Simple Linear Regression
Regression & CorrelationModels the linear relationship between a single continuous predictor and a continuous outcome, estimating the slope and intercept of the best-fit line.
When to Use
Use this test when you want to predict a continuous outcome from a single continuous predictor and describe their linear relationship. For example, predicting body weight from height, or estimating how enzyme activity changes with substrate concentration.
Assumptions
- The relationship between predictor and outcome is linear.
- Observations are independent.
- Residuals (errors) are normally distributed.
- Residuals have constant variance across all levels of the predictor (homoscedasticity).
- No influential outliers that distort the fitted line.
Required Inputs
| Input | Type | Notes |
|---|---|---|
| Predictor (X) | Numeric | Continuous independent variable |
| Outcome (Y) | Numeric | Continuous dependent variable |
Output Metrics
| Metric | What it means |
|---|---|
| R-Square | Proportion of variance in Y explained by X. Ranges from 0 to 1. |
| Adj R-Square | R-squared adjusted for the number of predictors (identical to R-squared for simple regression with one predictor). |
| Root MSE | Root mean squared error of the residuals. Measures typical prediction error in the units of Y. |
| F Value | Overall F-statistic testing whether the model explains significant variance. |
| Pr > F | P-value for the overall model F-test. |
| N Observations | Number of data points used in the model. |
| Intercept — Estimate | Predicted value of Y when X = 0. |
| Intercept — Std Error | Standard error of the intercept estimate. |
| Intercept — t Value | Test statistic for the intercept. |
| Intercept — Pr > |t| | P-value testing whether the intercept differs from zero. |
| Slope — Estimate | Change in Y for a one-unit increase in X. |
| Slope — Std Error | Standard error of the slope estimate. |
| Slope — t Value | Test statistic for the slope. |
| Slope — Pr > |t| | P-value testing whether the slope differs from zero (i.e., whether X predicts Y). |
| 95% CL Lower | Lower bound of the 95% confidence interval for each parameter. |
| 95% CL Upper | Upper bound of the 95% confidence interval for each parameter. |
| Fitted Mean | Mean of fitted values from the model. |
| Fitted Min | Minimum fitted value from the model. |
| Fitted Max | Maximum fitted value from the model. |
| Residual Mean | Mean of model residuals (should be near zero). |
| Residual SD | Standard deviation of model residuals. |
| Residual Min | Minimum residual value. |
| Residual Max | Maximum residual value. |
Interpretation
- R-squared tells you what fraction of the variability in Y is accounted for by X. An R-squared of 0.60 means 60% of the variation is explained.

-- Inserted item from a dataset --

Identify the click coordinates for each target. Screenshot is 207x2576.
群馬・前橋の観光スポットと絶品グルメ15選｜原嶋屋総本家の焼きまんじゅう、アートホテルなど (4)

- The slope is the key result: it quantifies how much Y changes per unit change in X. If the slope is statistically significant (p < alpha), X is a significant predictor of Y.
- The intercept is the predicted Y when X = 0. It may or may not be meaningful depending on whether X = 0 is within the range of your data.
- Always examine a scatter plot with the fitted line and residual plots. The numbers alone cannot tell you if the linear model is appropriate.
- A high R-squared does not imply causation. Regression describes association, not causal mechanisms.
Common Pitfalls
- Fitting a straight line to a curved relationship produces misleading results. Always check for non-linearity in the residual plot.
- Extrapolating predictions beyond the observed range of X is unreliable. The linear relationship may not hold outside your data.
- A single outlier with high leverage (extreme X value) can dramatically change the slope. Check for influential points.
- Correlation does not imply causation. A significant regression does not prove that X causes Y.
How It Works
- Find the line Y = a + bX that minimises the sum of squared vertical distances (residuals) between the observed and predicted Y values (ordinary least squares).
- The slope b = sum((Xi - mean(X)) * (Yi - mean(Y))) / sum((Xi - mean(X))^2), and the intercept a = mean(Y) - b * mean(X).
- Test whether the slope is significantly different from zero using a t-test with N - 2 degrees of freedom.
- Compute R-squared as 1 - (residual sum of squares / total sum of squares).
Citations
References
- Legendre, A. M. (1805). Nouvelles methodes pour la determination des orbites des cometes. Firmin Didot.
- Gauss, C. F. (1809). Theoria motus corporum coelestium. Perthes et Besser.